- **YOUR TASK**
Every entry should be returned exactly. Omit none of them.

Stored data entries
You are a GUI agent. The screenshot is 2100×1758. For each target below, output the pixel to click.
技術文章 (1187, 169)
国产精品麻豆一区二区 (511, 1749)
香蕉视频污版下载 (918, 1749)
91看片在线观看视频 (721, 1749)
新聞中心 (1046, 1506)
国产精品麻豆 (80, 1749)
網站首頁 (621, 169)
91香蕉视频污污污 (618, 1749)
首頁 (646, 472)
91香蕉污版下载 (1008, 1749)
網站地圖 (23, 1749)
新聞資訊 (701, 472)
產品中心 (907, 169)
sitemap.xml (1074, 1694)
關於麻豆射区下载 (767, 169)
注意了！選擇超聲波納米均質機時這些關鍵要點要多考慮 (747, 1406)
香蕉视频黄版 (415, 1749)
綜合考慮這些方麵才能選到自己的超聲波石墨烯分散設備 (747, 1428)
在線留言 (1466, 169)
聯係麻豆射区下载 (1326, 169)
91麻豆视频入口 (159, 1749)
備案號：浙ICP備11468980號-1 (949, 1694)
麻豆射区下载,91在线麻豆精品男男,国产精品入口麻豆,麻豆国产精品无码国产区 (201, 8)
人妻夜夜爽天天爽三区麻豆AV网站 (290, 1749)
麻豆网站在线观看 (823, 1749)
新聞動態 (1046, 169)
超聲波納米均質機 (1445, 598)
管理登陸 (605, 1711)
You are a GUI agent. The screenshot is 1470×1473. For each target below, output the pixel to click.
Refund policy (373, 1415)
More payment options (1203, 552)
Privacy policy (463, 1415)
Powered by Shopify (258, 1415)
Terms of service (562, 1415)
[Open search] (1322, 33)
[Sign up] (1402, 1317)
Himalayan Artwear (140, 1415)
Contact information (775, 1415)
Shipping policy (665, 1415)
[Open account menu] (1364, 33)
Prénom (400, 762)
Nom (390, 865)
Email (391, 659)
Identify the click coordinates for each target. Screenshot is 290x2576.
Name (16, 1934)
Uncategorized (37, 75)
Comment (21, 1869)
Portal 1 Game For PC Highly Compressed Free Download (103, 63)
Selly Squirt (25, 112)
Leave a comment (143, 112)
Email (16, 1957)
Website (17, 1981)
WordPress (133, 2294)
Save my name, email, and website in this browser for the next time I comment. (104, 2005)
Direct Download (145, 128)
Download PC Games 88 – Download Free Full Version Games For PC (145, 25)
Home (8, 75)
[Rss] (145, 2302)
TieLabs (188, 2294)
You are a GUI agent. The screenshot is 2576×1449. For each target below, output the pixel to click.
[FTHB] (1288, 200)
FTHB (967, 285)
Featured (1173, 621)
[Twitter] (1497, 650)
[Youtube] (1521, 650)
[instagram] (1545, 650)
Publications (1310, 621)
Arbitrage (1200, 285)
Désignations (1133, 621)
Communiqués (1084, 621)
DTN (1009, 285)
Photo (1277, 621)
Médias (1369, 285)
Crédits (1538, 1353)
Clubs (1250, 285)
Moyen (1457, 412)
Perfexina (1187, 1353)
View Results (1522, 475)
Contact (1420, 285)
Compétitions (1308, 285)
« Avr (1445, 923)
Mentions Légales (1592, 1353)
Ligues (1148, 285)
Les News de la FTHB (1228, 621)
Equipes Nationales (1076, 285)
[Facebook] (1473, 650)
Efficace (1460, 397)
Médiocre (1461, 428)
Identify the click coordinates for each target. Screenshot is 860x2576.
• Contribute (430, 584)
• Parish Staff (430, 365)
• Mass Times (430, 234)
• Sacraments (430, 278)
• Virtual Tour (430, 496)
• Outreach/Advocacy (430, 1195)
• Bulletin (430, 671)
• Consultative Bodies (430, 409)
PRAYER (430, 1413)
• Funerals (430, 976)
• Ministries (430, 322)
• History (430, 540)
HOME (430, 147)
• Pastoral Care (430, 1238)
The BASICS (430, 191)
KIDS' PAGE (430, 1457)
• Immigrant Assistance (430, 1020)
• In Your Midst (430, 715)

- **ANSWER**
You are a GUI agent. The screenshot is 2100×1758. For each target below, output the pixel to click.
技術文章 (1187, 169)
国产精品麻豆一区二区 (511, 1749)
香蕉视频污版下载 (918, 1749)
91看片在线观看视频 (721, 1749)
新聞中心 (1046, 1506)
国产精品麻豆 (80, 1749)
網站首頁 (621, 169)
91香蕉视频污污污 (618, 1749)
首頁 (646, 472)
91香蕉污版下载 (1008, 1749)
網站地圖 (23, 1749)
新聞資訊 (701, 472)
產品中心 (907, 169)
sitemap.xml (1074, 1694)
關於麻豆射区下载 (767, 169)
注意了！選擇超聲波納米均質機時這些關鍵要點要多考慮 (747, 1406)
香蕉视频黄版 (415, 1749)
綜合考慮這些方麵才能選到自己的超聲波石墨烯分散設備 (747, 1428)
在線留言 (1466, 169)
聯係麻豆射区下载 (1326, 169)
91麻豆视频入口 (159, 1749)
備案號：浙ICP備11468980號-1 (949, 1694)
麻豆射区下载,91在线麻豆精品男男,国产精品入口麻豆,麻豆国产精品无码国产区 (201, 8)
人妻夜夜爽天天爽三区麻豆AV网站 (290, 1749)
麻豆网站在线观看 (823, 1749)
新聞動態 (1046, 169)
超聲波納米均質機 (1445, 598)
管理登陸 (605, 1711)
You are a GUI agent. The screenshot is 1470×1473. For each target below, output the pixel to click.
Refund policy (373, 1415)
More payment options (1203, 552)
Privacy policy (463, 1415)
Powered by Shopify (258, 1415)
Terms of service (562, 1415)
[Open search] (1322, 33)
[Sign up] (1402, 1317)
Himalayan Artwear (140, 1415)
Contact information (775, 1415)
Shipping policy (665, 1415)
[Open account menu] (1364, 33)
Prénom (400, 762)
Nom (390, 865)
Email (391, 659)
Identify the click coordinates for each target. Screenshot is 290x2576.
Name (16, 1934)
Uncategorized (37, 75)
Comment (21, 1869)
Portal 1 Game For PC Highly Compressed Free Download (103, 63)
Selly Squirt (25, 112)
Leave a comment (143, 112)
Email (16, 1957)
Website (17, 1981)
WordPress (133, 2294)
Save my name, email, and website in this browser for the next time I comment. (104, 2005)
Direct Download (145, 128)
Download PC Games 88 – Download Free Full Version Games For PC (145, 25)
Home (8, 75)
[Rss] (145, 2302)
TieLabs (188, 2294)
You are a GUI agent. The screenshot is 2576×1449. For each target below, output the pixel to click.
[FTHB] (1288, 200)
FTHB (967, 285)
Featured (1173, 621)
[Twitter] (1497, 650)
[Youtube] (1521, 650)
[instagram] (1545, 650)
Publications (1310, 621)
Arbitrage (1200, 285)
Désignations (1133, 621)
Communiqués (1084, 621)
DTN (1009, 285)
Photo (1277, 621)
Médias (1369, 285)
Crédits (1538, 1353)
Clubs (1250, 285)
Moyen (1457, 412)
Perfexina (1187, 1353)
View Results (1522, 475)
Contact (1420, 285)
Compétitions (1308, 285)
« Avr (1445, 923)
Mentions Légales (1592, 1353)
Ligues (1148, 285)
Les News de la FTHB (1228, 621)
Equipes Nationales (1076, 285)
[Facebook] (1473, 650)
Efficace (1460, 397)
Médiocre (1461, 428)
Identify the click coordinates for each target. Screenshot is 860x2576.
• Contribute (430, 584)
• Parish Staff (430, 365)
• Mass Times (430, 234)
• Sacraments (430, 278)
• Virtual Tour (430, 496)
• Outreach/Advocacy (430, 1195)
• Bulletin (430, 671)
• Consultative Bodies (430, 409)
PRAYER (430, 1413)
• Funerals (430, 976)
• Ministries (430, 322)
• History (430, 540)
HOME (430, 147)
• Pastoral Care (430, 1238)
The BASICS (430, 191)
KIDS' PAGE (430, 1457)
• Immigrant Assistance (430, 1020)
• In Your Midst (430, 715)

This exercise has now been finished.